The given rotational speed is 60 rpm (revolutions per minute). To convert this value to radians per second, use the following conversion: 1 revolution = \( 2\pi \) radians, 1 minute = 60 seconds. \(Rotational~speed~(in~radians~per~second) = \frac{60 ~revolutions}{minute} \times \frac{2\pi ~radians}{1~revolution} \times \frac{1 ~minute}{60~seconds} = \pi~radians~per~second\)

The initial angular velocity, denoted by \( \omega_i \), is the same as the rotational speed in radians per second, which we calculated in step 1. Therefore, \( \omega_i = \pi~rad/s \)

Since we want to stop the wheel, the final angular velocity, denoted by \( \omega_f \), should be equal to 0.

The time required to stop the wheel, denoted by \(t\), is given as one minute. We need to convert this time to seconds: \(t = 1 ~minute \times \frac{60 ~seconds}{1 ~minute} = 60~seconds\)

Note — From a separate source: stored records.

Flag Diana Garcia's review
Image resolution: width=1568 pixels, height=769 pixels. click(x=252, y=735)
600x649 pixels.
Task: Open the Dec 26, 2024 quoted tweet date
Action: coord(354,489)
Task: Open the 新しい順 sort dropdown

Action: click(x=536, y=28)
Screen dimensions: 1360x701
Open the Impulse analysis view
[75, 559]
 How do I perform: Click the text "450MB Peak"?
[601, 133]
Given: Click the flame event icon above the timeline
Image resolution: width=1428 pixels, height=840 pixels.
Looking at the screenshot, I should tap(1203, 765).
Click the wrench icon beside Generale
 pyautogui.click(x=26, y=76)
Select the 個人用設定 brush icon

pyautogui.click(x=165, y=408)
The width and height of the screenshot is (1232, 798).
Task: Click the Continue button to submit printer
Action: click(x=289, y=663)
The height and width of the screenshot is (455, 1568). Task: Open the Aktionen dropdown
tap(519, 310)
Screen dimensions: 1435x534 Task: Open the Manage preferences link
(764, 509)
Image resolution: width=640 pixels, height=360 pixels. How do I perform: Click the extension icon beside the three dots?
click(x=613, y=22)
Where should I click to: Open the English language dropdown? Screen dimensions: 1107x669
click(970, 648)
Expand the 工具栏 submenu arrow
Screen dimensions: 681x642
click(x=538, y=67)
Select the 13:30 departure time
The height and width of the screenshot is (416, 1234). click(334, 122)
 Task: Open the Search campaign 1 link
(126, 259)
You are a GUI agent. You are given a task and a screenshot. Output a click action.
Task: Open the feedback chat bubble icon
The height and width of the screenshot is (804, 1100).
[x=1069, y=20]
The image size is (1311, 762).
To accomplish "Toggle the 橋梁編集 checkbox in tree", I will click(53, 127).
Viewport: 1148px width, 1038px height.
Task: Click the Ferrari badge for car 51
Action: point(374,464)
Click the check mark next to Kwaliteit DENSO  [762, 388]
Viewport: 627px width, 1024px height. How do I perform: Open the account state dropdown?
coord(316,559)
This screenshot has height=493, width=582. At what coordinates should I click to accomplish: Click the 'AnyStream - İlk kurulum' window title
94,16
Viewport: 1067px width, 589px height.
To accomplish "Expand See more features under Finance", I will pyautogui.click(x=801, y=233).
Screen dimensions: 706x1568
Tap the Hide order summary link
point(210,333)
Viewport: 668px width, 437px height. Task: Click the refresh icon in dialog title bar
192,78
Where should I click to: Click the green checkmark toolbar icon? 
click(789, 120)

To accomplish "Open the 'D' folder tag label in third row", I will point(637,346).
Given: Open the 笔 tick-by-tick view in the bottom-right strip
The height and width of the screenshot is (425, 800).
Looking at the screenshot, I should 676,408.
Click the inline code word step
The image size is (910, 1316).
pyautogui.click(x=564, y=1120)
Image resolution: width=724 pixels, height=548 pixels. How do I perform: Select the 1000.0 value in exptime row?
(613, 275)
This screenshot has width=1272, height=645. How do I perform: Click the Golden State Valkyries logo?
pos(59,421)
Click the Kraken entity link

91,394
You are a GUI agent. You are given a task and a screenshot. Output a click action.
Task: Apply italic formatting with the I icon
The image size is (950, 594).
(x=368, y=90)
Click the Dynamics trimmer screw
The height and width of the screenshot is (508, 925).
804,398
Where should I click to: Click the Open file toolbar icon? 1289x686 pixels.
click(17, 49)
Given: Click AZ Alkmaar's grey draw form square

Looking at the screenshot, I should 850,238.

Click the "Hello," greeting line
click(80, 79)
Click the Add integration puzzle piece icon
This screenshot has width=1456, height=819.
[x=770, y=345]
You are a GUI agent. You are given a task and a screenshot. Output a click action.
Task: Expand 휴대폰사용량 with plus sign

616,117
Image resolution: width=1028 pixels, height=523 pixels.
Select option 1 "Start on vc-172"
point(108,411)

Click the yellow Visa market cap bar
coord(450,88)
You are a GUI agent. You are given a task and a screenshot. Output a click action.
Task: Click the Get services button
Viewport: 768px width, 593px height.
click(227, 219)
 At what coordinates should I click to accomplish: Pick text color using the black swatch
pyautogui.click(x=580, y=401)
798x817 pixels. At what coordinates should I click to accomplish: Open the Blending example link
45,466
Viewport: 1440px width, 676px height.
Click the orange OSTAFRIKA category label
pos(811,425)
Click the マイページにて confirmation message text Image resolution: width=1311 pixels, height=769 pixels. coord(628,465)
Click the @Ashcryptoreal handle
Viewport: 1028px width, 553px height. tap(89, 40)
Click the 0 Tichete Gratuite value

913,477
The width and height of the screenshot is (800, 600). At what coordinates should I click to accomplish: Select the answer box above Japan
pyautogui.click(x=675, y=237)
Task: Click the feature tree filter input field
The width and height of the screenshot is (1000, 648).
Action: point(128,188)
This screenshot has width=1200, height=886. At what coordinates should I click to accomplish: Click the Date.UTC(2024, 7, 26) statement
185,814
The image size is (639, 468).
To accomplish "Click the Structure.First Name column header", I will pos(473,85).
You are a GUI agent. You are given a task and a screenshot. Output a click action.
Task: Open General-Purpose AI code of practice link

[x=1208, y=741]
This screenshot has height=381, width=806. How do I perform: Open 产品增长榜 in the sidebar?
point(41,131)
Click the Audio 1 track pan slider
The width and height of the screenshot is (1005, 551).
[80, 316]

Now, let's use the equation of motion for angular velocity, which is \(\omega_f = \omega_i + \alpha t \), where \(\alpha\) is the angular acceleration. We already have \(\omega_f = 0\), \(\omega_i = \pi~rad/s\), and \(t = 60~s\). Plugging these values into the equation, we get: \(0 = \pi + \alpha \times 60\) Now, solve for \(\alpha\): \(\alpha = - \frac{\pi}{60}~rad/s^2\)

Finally, let's use the formula for torque: \( \tau = I\alpha \), where \(I\) is the moment of inertia and \(\alpha\) is the angular acceleration. Given moment of inertia, \(I = 2 kg.m^2 \) and angular acceleration, \(\alpha = -\frac{\pi}{60}~rad/s^2\), we can find the torque: \(\tau = (2 ~ kg.m^2) \times\left(-\frac{\pi}{60}~ rad/s^2\right)\) \(\tau = -\left(\frac{\pi}{30}\right) ~ N.m\) Thus, the torque required to stop the wheel in one minute is \( -\left(\frac{\pi}{30}\right) ~ N.m \). This torque has a negative sign indicating that it acts in the opposite direction to the rotational motion of the wheel, which is needed to stop the wheel. Comparing this answer to the given options, the correct choice is: \(\\{\mathrm{A}\\}(\pi / 15) \mathrm{N}-\mathrm{m}\)